(Saved data entries)
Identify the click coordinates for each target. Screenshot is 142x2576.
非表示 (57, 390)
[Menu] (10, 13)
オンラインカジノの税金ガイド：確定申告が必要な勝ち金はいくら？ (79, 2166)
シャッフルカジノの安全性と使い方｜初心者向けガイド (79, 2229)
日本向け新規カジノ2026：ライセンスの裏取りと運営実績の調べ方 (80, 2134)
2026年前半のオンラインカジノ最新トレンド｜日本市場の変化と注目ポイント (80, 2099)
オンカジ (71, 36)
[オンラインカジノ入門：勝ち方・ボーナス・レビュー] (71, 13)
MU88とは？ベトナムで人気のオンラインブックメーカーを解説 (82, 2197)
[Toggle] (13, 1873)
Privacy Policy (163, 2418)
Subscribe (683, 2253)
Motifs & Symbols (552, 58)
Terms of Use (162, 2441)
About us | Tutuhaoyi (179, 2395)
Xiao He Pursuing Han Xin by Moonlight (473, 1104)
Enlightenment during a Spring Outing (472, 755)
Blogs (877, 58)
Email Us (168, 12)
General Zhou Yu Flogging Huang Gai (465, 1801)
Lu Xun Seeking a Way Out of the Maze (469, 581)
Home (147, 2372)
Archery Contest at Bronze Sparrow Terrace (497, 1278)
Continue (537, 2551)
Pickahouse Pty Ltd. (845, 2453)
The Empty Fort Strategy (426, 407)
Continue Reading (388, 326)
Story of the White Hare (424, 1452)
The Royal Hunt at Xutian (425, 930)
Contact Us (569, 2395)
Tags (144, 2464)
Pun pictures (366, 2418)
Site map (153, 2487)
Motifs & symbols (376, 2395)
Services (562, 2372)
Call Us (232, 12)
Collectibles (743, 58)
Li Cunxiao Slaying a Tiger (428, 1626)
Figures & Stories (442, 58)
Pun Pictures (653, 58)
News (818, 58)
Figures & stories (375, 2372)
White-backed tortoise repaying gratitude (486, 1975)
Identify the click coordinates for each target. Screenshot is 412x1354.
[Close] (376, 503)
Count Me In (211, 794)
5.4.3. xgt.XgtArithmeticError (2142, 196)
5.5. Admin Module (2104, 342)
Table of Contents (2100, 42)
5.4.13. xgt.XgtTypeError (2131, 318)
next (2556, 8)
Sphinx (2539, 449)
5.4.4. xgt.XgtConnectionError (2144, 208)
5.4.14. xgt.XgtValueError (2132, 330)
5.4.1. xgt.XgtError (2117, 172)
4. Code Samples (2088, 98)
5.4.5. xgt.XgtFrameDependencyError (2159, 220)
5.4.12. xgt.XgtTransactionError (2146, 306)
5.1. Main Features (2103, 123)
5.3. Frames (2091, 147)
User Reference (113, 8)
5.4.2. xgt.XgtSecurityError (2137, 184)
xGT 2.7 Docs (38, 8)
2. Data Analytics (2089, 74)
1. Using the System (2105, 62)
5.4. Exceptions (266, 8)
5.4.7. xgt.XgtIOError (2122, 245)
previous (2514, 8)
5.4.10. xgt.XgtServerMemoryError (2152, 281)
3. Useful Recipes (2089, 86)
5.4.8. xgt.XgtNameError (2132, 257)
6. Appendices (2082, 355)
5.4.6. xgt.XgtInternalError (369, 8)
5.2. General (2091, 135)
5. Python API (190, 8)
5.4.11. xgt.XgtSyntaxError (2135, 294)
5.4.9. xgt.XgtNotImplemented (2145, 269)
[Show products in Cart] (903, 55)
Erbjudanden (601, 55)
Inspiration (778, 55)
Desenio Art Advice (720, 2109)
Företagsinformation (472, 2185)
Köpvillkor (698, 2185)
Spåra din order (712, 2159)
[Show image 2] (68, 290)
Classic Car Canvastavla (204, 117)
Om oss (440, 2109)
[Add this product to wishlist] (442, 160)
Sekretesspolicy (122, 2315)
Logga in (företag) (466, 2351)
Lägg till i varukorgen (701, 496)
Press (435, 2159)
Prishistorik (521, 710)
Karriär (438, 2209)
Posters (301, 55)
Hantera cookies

(Exercise directions)
An exact copy of every entry is what is needed here.

(Answer below)
Identify the click coordinates for each target. Screenshot is 142x2576.
非表示 (57, 390)
[Menu] (10, 13)
オンラインカジノの税金ガイド：確定申告が必要な勝ち金はいくら？ (79, 2166)
シャッフルカジノの安全性と使い方｜初心者向けガイド (79, 2229)
日本向け新規カジノ2026：ライセンスの裏取りと運営実績の調べ方 (80, 2134)
2026年前半のオンラインカジノ最新トレンド｜日本市場の変化と注目ポイント (80, 2099)
オンカジ (71, 36)
[オンラインカジノ入門：勝ち方・ボーナス・レビュー] (71, 13)
MU88とは？ベトナムで人気のオンラインブックメーカーを解説 (82, 2197)
[Toggle] (13, 1873)
Privacy Policy (163, 2418)
Subscribe (683, 2253)
Motifs & Symbols (552, 58)
Terms of Use (162, 2441)
About us | Tutuhaoyi (179, 2395)
Xiao He Pursuing Han Xin by Moonlight (473, 1104)
Enlightenment during a Spring Outing (472, 755)
Blogs (877, 58)
Email Us (168, 12)
General Zhou Yu Flogging Huang Gai (465, 1801)
Lu Xun Seeking a Way Out of the Maze (469, 581)
Home (147, 2372)
Archery Contest at Bronze Sparrow Terrace (497, 1278)
Continue (537, 2551)
Pickahouse Pty Ltd. (845, 2453)
The Empty Fort Strategy (426, 407)
Continue Reading (388, 326)
Story of the White Hare (424, 1452)
The Royal Hunt at Xutian (425, 930)
Contact Us (569, 2395)
Tags (144, 2464)
Pun pictures (366, 2418)
Site map (153, 2487)
Motifs & symbols (376, 2395)
Services (562, 2372)
Call Us (232, 12)
Collectibles (743, 58)
Li Cunxiao Slaying a Tiger (428, 1626)
Figures & Stories (442, 58)
Pun Pictures (653, 58)
News (818, 58)
Figures & stories (375, 2372)
White-backed tortoise repaying gratitude (486, 1975)
Identify the click coordinates for each target. Screenshot is 412x1354.
[Close] (376, 503)
Count Me In (211, 794)
5.4.3. xgt.XgtArithmeticError (2142, 196)
5.5. Admin Module (2104, 342)
Table of Contents (2100, 42)
5.4.13. xgt.XgtTypeError (2131, 318)
next (2556, 8)
Sphinx (2539, 449)
5.4.4. xgt.XgtConnectionError (2144, 208)
5.4.14. xgt.XgtValueError (2132, 330)
5.4.1. xgt.XgtError (2117, 172)
4. Code Samples (2088, 98)
5.4.5. xgt.XgtFrameDependencyError (2159, 220)
5.4.12. xgt.XgtTransactionError (2146, 306)
5.1. Main Features (2103, 123)
5.3. Frames (2091, 147)
User Reference (113, 8)
5.4.2. xgt.XgtSecurityError (2137, 184)
xGT 2.7 Docs (38, 8)
2. Data Analytics (2089, 74)
1. Using the System (2105, 62)
5.4. Exceptions (266, 8)
5.4.7. xgt.XgtIOError (2122, 245)
previous (2514, 8)
5.4.10. xgt.XgtServerMemoryError (2152, 281)
3. Useful Recipes (2089, 86)
5.4.8. xgt.XgtNameError (2132, 257)
6. Appendices (2082, 355)
5.4.6. xgt.XgtInternalError (369, 8)
5.2. General (2091, 135)
5. Python API (190, 8)
5.4.11. xgt.XgtSyntaxError (2135, 294)
5.4.9. xgt.XgtNotImplemented (2145, 269)
[Show products in Cart] (903, 55)
Erbjudanden (601, 55)
Inspiration (778, 55)
Desenio Art Advice (720, 2109)
Företagsinformation (472, 2185)
Köpvillkor (698, 2185)
Spåra din order (712, 2159)
[Show image 2] (68, 290)
Classic Car Canvastavla (204, 117)
Om oss (440, 2109)
[Add this product to wishlist] (442, 160)
Sekretesspolicy (122, 2315)
Logga in (företag) (466, 2351)
Lägg till i varukorgen (701, 496)
Press (435, 2159)
Prishistorik (521, 710)
Karriär (438, 2209)
Posters (301, 55)
Hantera cookies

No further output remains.